Le Parfum

Adapter le roman de Patrick Suskind fait parti de ces paris fous et impossibles aussi attendus que redoutés dont le cinéma nous fait régulièrement partager le dilemme.
Quand on sait que les plus prestigieux cinéastes s’y sont collés (du grand Kubrick à Scorsese en passant par Ridley Scott et Tim Burton), et s’y sont tous cassé les dents pour des raisons diverses et variées, on se dit de prime abord que le choix de Tom Tykwer est bien malheureux. Car on a encore en tête l’horrible film MTV qu’était Cours Lola cours, au style boursouflé, et au final produit plus énervant encore que tous les films pour teenagers crachés par la machine Hollywood.
Suskind ne voulait que Stanley Kubrick. Mais au bout de quelques années de farouche résistance, son exigence bien compréhensible dû sans doute céder face à un gros chèque…

C’est donc plein d’appréhension que l’amateur du roman se rend en salle pour découvrir ce Parfum : histoire d’un meurtrier.

On note dès l’introduction dans les rues crasseuses du Paris du XVIIIème siècle, un soin particulier apporté aux décors, mais surtout une belle évolution dans la mise en images et dans le travail du son.
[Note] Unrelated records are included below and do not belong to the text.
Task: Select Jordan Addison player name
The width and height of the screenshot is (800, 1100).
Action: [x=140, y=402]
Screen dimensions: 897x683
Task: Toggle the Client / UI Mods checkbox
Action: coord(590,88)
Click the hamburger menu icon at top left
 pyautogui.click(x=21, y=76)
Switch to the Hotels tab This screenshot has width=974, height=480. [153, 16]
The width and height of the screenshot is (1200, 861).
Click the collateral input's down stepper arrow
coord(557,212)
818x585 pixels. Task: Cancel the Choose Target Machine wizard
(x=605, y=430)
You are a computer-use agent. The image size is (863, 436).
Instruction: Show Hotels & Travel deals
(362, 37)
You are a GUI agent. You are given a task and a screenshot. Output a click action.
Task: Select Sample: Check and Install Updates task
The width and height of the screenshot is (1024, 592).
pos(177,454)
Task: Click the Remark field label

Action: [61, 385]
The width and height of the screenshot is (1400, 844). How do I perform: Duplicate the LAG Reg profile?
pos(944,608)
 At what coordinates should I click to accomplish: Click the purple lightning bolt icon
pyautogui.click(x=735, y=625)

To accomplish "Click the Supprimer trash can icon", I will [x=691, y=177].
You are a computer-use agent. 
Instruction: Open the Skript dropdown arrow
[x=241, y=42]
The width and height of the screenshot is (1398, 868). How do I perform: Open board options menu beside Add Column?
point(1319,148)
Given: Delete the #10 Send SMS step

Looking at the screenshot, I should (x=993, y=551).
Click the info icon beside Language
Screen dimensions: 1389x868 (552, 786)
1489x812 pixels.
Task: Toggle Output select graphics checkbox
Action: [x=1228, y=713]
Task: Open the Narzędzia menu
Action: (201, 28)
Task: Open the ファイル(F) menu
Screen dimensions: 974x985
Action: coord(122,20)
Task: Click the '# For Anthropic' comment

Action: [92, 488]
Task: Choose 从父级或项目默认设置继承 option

Quelques effets paraissent encore faciles mais restent efficaces, et l’on sent que le réalisateur a étudié son sujet assez longtemps et avec respect pour nous livrer une ambiance quasi-onirique renforcée par une superbe musique.
De plus, Tom Tykwer ose, et une certaine audace visuelle sort souvent son film d’un académisme littéraire qui le guette tout de même un peu (la voix off trop importante notamment), et d’un aspect « film de producteur » présent aussi, qui lisse quelque peu le parcours malsain et cruel de ce meurtrier pas comme les autres.

L’histoire reste fascinante et est souvent idéalement illustrée, retranscrivant joliment les odeurs par le visuel. On ressent plus qu’on ne sent bien sûr, mais c’est bien le maximum que l’on puisse demander au cinéma; l’odorama n’étant qu’un gadget qui n’a jamais été vraiment au point et qui, nécessitant l’action du spectateur par le grattage, le sortait de manière artificielle du spectacle cinématographique.
Le récit est d’une fluidité exemplaire, comme on n’en avait pas vu depuis longtemps. On rentre facilement dans ce film aussi porté par la remarquable performance de Ben Wishaw en Jean-Baptiste Grenouille. Ressemblant plus à un enfant sauvage un peu angelot inquiétant qu’au héros laid et repoussant du roman, on en vient pourtant, devant sa prestation quasi-muette et son charisme menaçant à ne rien y trouver à redire, même si certaines scènes auraient eu plus de force avec un être au physique monstrueux.

L’apport de Tykwer demeure avant tout plastique, là où un grand cinéaste y aurait mis un tout autre grain de sel, tel Kubrick, encore lui, avec le Shining de Stephen King. On est plus dans l’illustration avouons-le assez virtuose que dans la trahison d’un artiste par un autre. Néanmoins le film ne tombe pas dans le piège de la belle image appliquée. L’esprit du livre y est, même si quelque peu dilué.

Les scènes finales à la limite du ridicule confirment cependant qu’un roman aussi malsain et radical que Le Parfum ne peut être adapté avec une totale fidélité dans le cadre d’une grosse production à 50 millions d’euros. Mais Tykwer arrive quand même à se sortir d’affaire et à livrer un film plus qu’honnête, certes pas à la hauteur du chef-d’oeuvre littéraire (mais est-ce qu’un autre y serait parvenu ? rien n’est moins sûr), mais une oeuvre excellente et surtout envoûtante, dont on se rappelle les effluves longtemps après la projection.

Critique rédigée par 2501 le 9/10/2006.